CLAIMS What is claimed is:
1. A method for secure comparison of confidential data, the method comprising using at least one hardware processor for:
computing a first set of encoded items by encoding each item of a first list of confidential data items;
computing a second set of encoded items by encoding of each item of a second list of confidential data items;
comparing each of element of the first set with each element of the second set; and indicating when a match is found,
wherein, during execution of the method:
a) a first computer performing the encoding of the first list is prevented access to the confidential data items of the second list, and
b) a second computer performing the encoding of the second list is
prevented access to the confidential data items of the first list.
2. The method according to claim 1, wherein the computing of the first set and the computing of the second set is performed asynchronously.
3. The method according to claim 1, wherein the comparing, the computing of the first set, and the computing of the second set, are performed asynchronously.
4. The method according to claim 1, wherein the comparing is executed on a third computer, wherein the third computer is prevented access to the confidential digital data items from either the first list and the confidential digital data items of the second list.
5. The method according to claim 1, wherein the indicating is to at least one of: a first party and a second party, wherein the first party has access to the first list and is prevented from accessing the second list, and wherein the second party has access to the second list and is prevented from accessing the first list.
6. The method according to claim 1, wherein the encoding of the digital data items of at least one of the first and second lists is based on one function from the group consisting of a secure multi-party computation, a one-way function, a blind signature method, a Diffie- Hellman assumption, oblivious evaluation of a function, oblivious evaluation of a pseudorandom function, and a k-wise independent function.

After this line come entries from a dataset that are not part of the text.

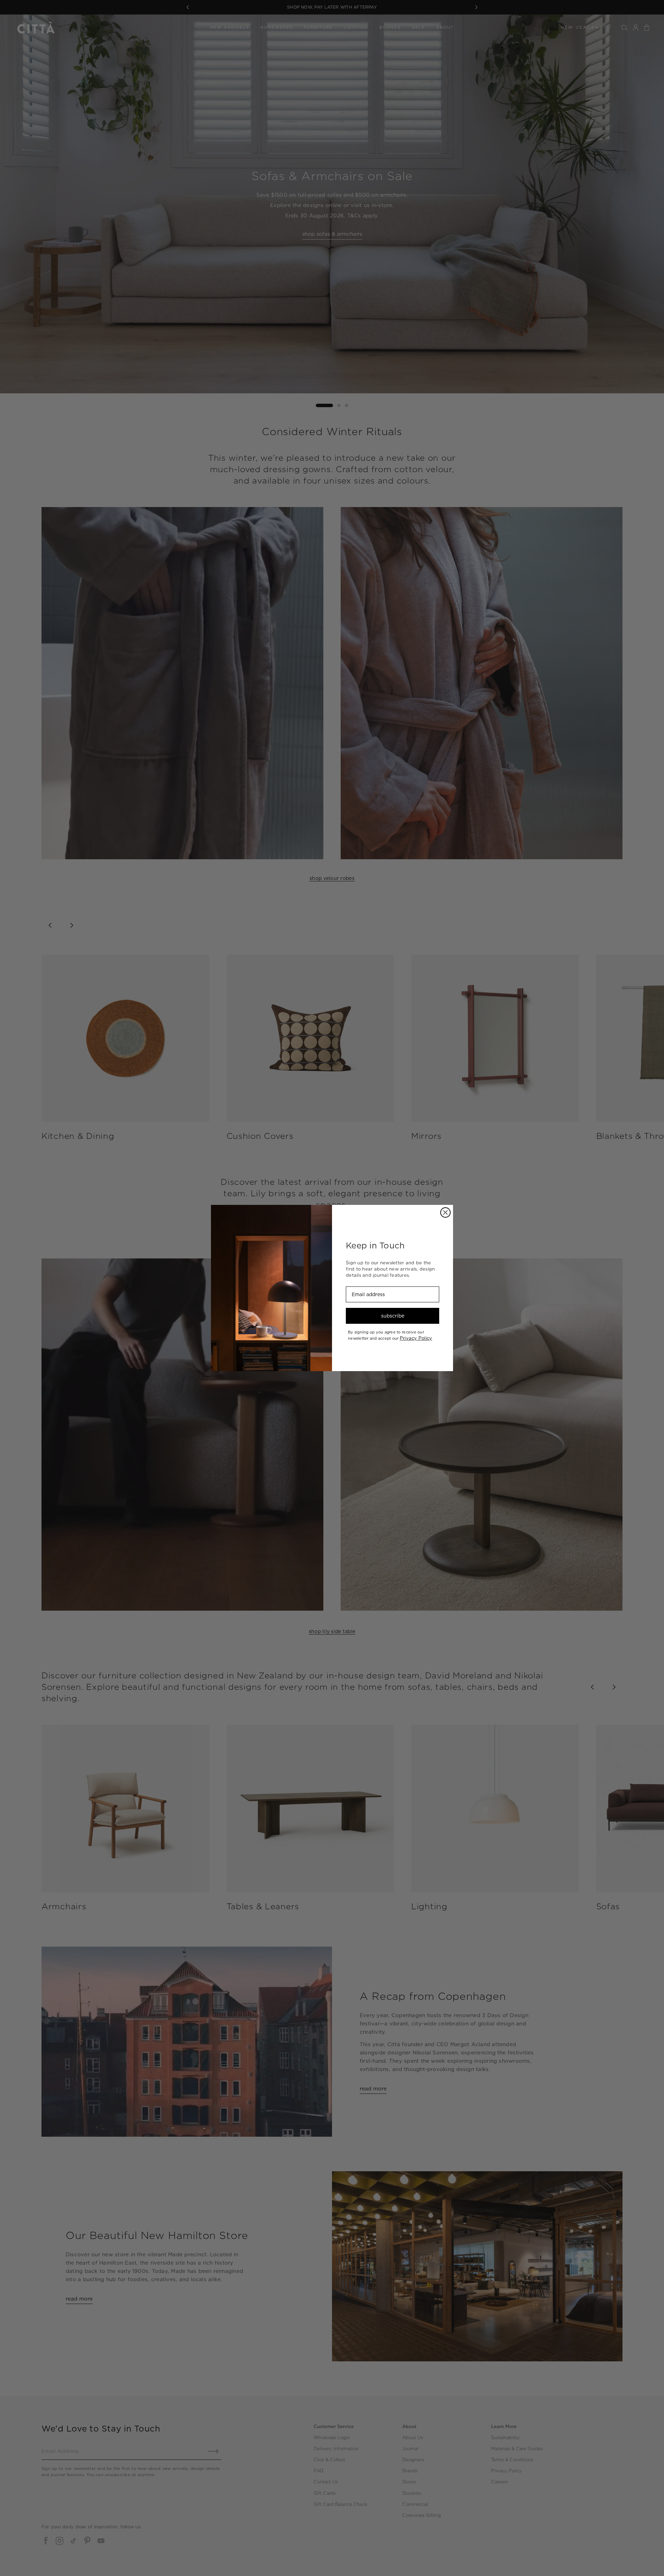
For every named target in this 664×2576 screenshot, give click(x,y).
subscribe (392, 1315)
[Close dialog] (445, 1212)
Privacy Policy (416, 1338)
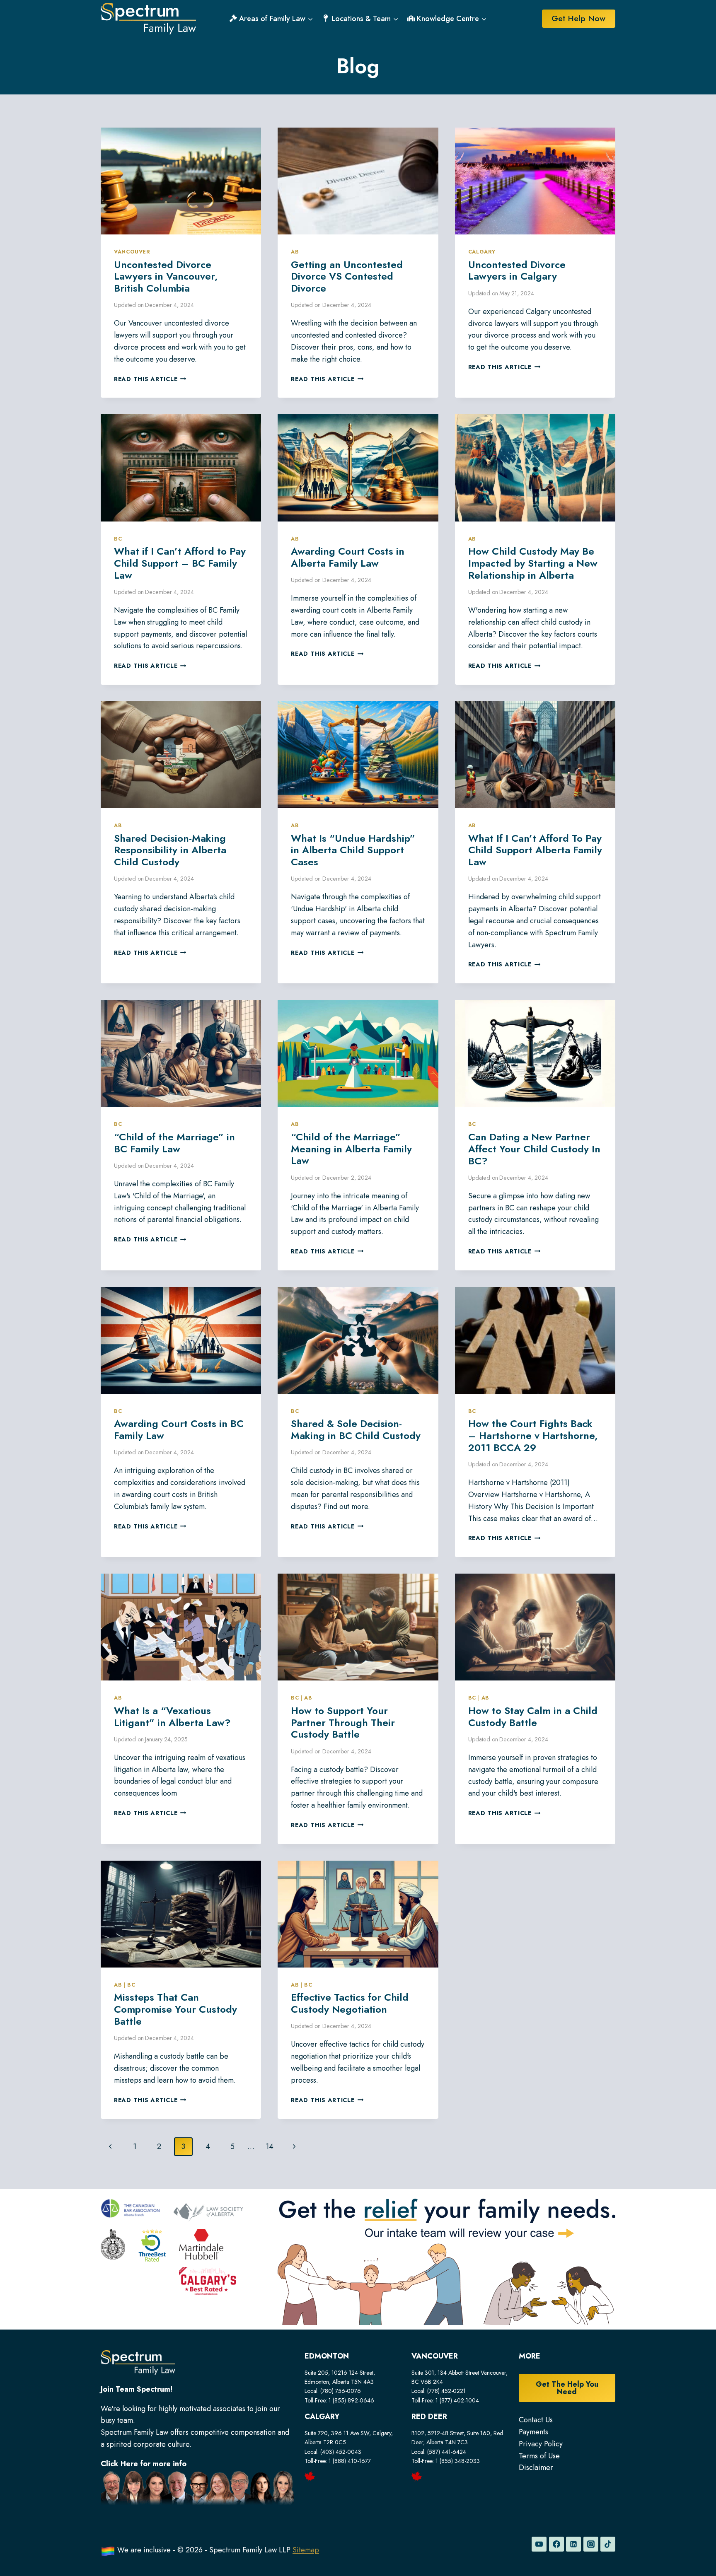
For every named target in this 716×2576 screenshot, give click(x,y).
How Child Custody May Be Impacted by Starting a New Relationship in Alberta (532, 563)
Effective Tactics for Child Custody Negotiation (350, 2003)
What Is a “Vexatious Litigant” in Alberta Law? (172, 1716)
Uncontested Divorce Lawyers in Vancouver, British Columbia (166, 276)
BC (118, 539)
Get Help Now (578, 18)
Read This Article (150, 379)
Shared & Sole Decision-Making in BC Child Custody (356, 1429)
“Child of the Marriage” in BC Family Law (174, 1143)
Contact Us (536, 2419)
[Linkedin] (573, 2544)
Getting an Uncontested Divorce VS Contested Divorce (347, 276)
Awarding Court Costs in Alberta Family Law (347, 557)
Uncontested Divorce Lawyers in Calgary (517, 270)
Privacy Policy (541, 2443)
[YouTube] (539, 2544)
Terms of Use (539, 2455)
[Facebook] (556, 2544)
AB (295, 252)
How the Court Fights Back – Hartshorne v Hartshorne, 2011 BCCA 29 (533, 1435)
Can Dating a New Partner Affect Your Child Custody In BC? (534, 1149)
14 (269, 2146)
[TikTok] (607, 2544)
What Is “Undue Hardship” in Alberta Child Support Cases (353, 850)
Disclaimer (536, 2467)
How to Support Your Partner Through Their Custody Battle (343, 1722)
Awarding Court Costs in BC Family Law (179, 1429)
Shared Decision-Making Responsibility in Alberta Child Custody (170, 850)
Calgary (482, 252)
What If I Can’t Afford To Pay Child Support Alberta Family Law (535, 850)
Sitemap (306, 2550)
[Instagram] (590, 2544)
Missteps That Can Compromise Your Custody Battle (175, 2009)
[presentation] (181, 181)
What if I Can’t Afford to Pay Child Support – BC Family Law (180, 563)
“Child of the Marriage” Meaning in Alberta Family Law (351, 1149)
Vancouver (132, 252)
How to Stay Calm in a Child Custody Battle (532, 1716)
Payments (533, 2431)
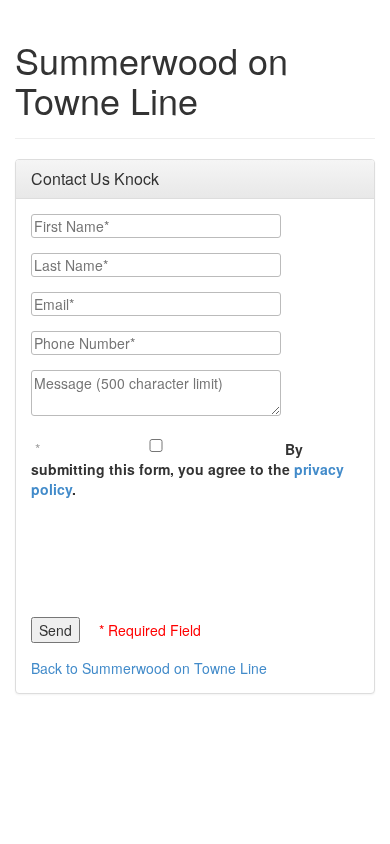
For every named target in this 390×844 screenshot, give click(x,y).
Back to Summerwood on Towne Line (149, 668)
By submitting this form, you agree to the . (187, 469)
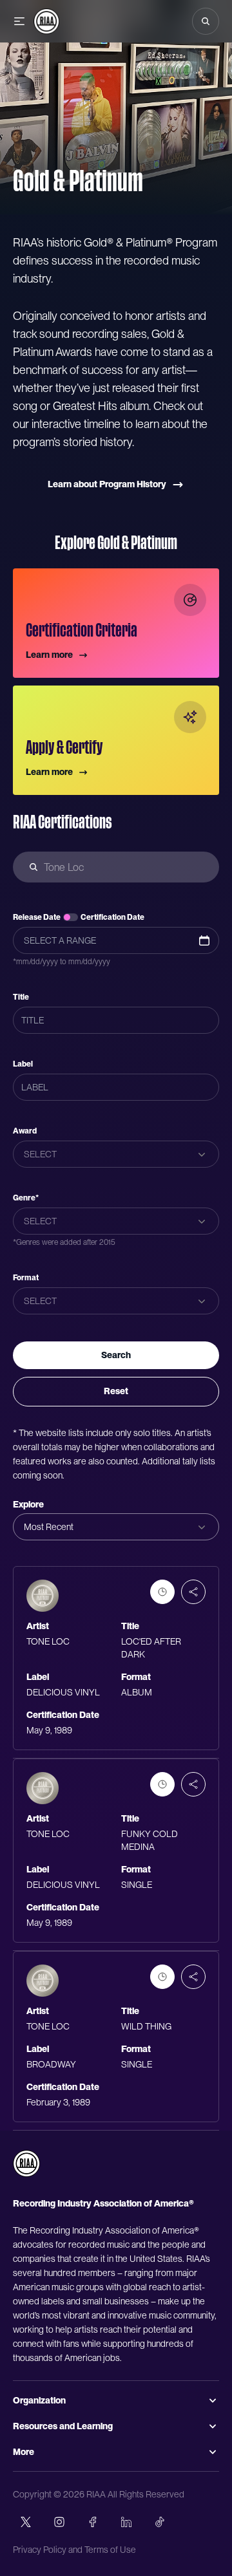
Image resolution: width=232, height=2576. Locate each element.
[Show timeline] (162, 1592)
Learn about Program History (107, 484)
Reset (116, 1391)
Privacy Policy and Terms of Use (74, 2549)
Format (26, 1277)
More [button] (23, 2452)
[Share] (193, 1592)
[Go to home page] (26, 2163)
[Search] (205, 21)
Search (116, 1355)
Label (23, 1064)
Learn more (49, 654)
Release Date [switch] (37, 917)
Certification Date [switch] (112, 917)
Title (21, 997)
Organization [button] (39, 2400)
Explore (28, 1504)
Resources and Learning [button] (63, 2426)
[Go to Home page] (46, 21)
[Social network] (26, 2522)
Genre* (26, 1197)
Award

7. The method according to claim 1 , further comprising at least one of adding, deleting, and updating digital data items in the first or second encoded items lists.
8. The method according to claim 1, wherein the comparing of the encoded items is performed as a one-to-many comparison.
9. A computer program product for secure comparison of confidential data, the computer program product comprising a non-transitory computer-readable storage medium having program code embodied therewith, the program code executable by at least one hardware processor to perform the steps of:
computing a first set of encoded values by encoding of each item of a first list of confidential data values;
computing a second set of encoded values by encoding of each item of a second list of confidential data values;
comparing each of element of the first set with each element of the second set to produce matching elements; and
indicating the matching elements,
wherein, during execution of the method:
c) a first computer performing the encoding of the first list is prevented access to the confidential data value of the second list, and
d) a second computer performing the encoding of the second list is
prevented access to the confidential data items of the first list.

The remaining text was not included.